_TASK TO CARRY OUT_
Copy out exactly, and only, the lines from the one containing "You are a GUI" through the end of the entries. No pictures.

(Records from a data collection)
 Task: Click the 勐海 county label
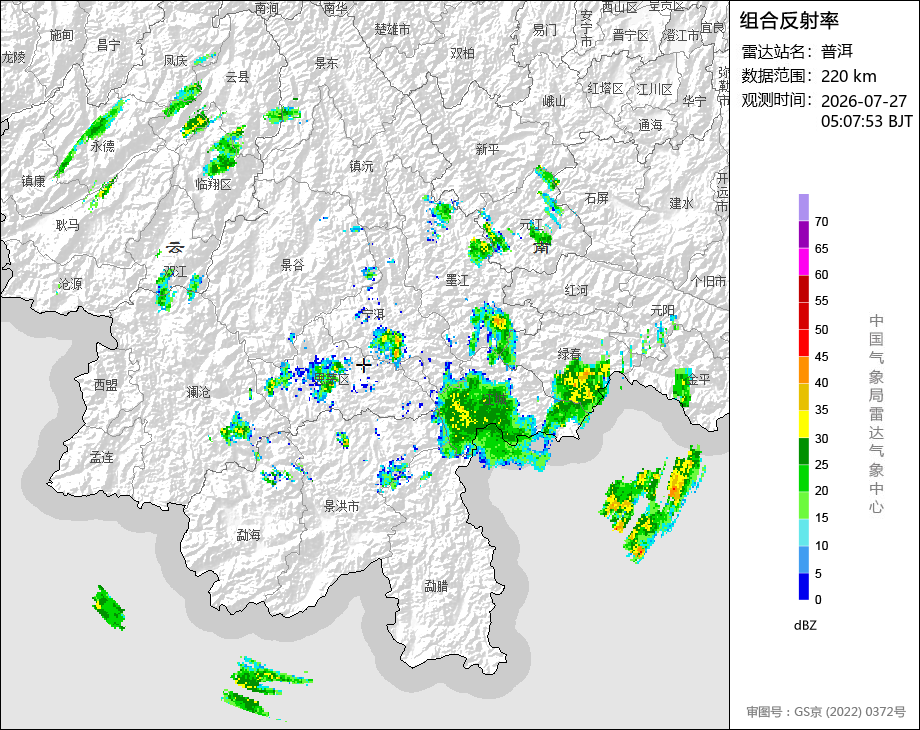(x=248, y=535)
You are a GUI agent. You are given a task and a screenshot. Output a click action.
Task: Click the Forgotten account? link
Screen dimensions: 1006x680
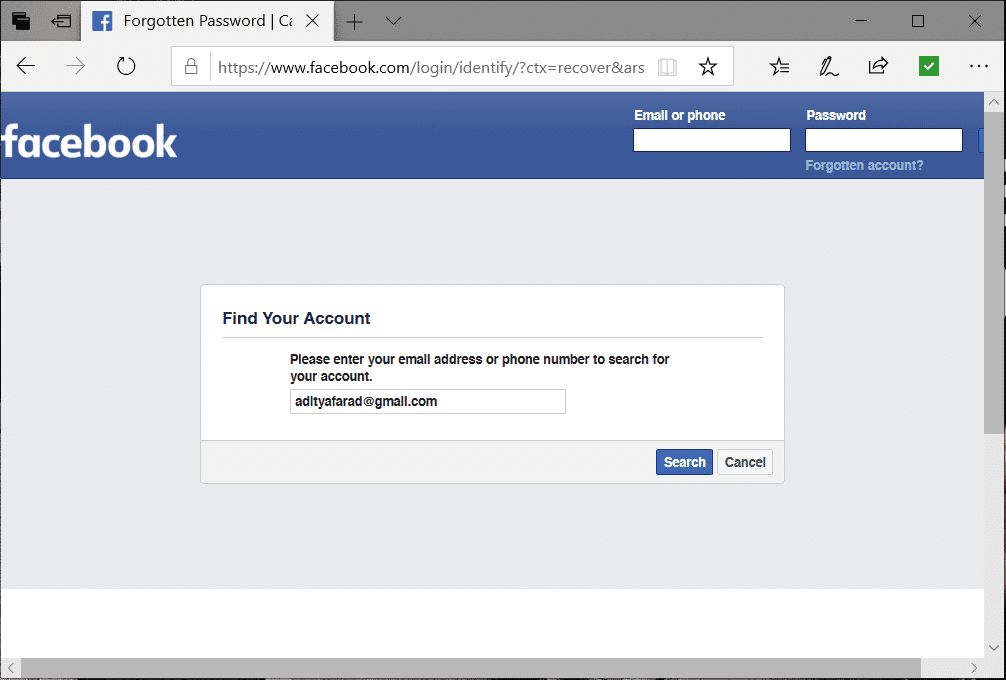point(864,165)
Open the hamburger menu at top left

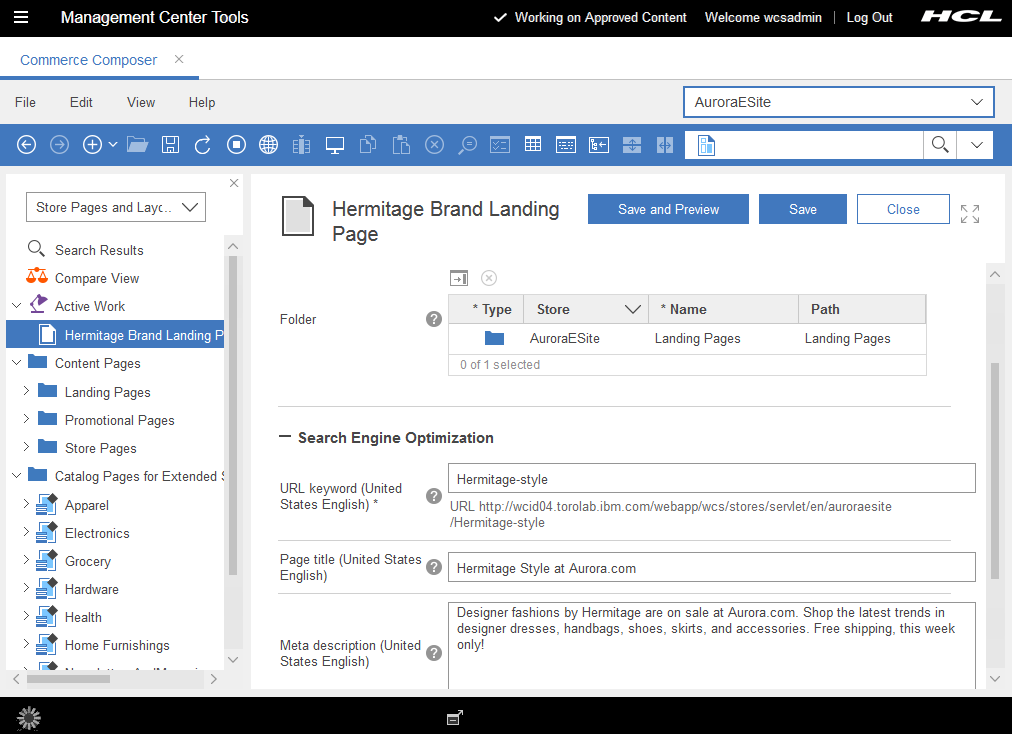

_EXERCISE SOLUTION_
You are a GUI agent. You are given a task and a screenshot. Output a click action.
Task: Click the Forgotten account? link
Screen dimensions: 1006x680
point(864,165)
Open the hamburger menu at top left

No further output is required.